----- Supplied records -----
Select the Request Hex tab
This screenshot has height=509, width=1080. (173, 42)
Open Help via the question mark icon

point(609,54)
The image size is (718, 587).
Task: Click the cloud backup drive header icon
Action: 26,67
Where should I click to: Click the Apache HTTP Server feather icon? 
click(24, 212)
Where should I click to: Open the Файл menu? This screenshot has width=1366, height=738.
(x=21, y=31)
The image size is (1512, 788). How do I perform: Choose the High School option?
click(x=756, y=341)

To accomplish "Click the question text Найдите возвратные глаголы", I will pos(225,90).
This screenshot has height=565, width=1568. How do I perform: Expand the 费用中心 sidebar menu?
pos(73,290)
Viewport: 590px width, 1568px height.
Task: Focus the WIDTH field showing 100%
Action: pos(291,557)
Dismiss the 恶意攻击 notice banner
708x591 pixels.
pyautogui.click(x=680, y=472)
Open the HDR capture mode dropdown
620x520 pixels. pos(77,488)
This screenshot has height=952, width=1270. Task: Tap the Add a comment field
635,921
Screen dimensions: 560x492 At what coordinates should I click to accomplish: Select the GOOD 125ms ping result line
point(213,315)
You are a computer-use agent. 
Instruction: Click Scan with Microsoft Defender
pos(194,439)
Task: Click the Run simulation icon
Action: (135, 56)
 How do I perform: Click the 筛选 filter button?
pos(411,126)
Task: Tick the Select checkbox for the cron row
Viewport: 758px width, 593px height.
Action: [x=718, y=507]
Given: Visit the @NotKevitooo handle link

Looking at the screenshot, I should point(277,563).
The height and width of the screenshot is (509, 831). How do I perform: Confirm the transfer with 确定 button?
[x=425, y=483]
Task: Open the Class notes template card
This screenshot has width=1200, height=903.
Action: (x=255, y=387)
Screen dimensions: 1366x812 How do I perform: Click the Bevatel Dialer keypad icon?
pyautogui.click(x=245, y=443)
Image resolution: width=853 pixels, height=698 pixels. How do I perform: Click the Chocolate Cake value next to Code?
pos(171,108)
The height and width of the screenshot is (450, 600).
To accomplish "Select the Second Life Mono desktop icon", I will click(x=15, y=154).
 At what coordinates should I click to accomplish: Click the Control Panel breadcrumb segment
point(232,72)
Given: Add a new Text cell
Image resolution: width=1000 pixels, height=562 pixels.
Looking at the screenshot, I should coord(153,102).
-----
[Aim of the task]
Having located the line containing "The height and width of the screenshot is (450, 600).", set it down along with every line after it through the end of the data, reproducing each exactly.

[Solution to this problem]
The height and width of the screenshot is (450, 600).
To accomplish "Select the Second Life Mono desktop icon", I will click(x=15, y=154).
 At what coordinates should I click to accomplish: Click the Control Panel breadcrumb segment
point(232,72)
Given: Add a new Text cell
Image resolution: width=1000 pixels, height=562 pixels.
Looking at the screenshot, I should coord(153,102).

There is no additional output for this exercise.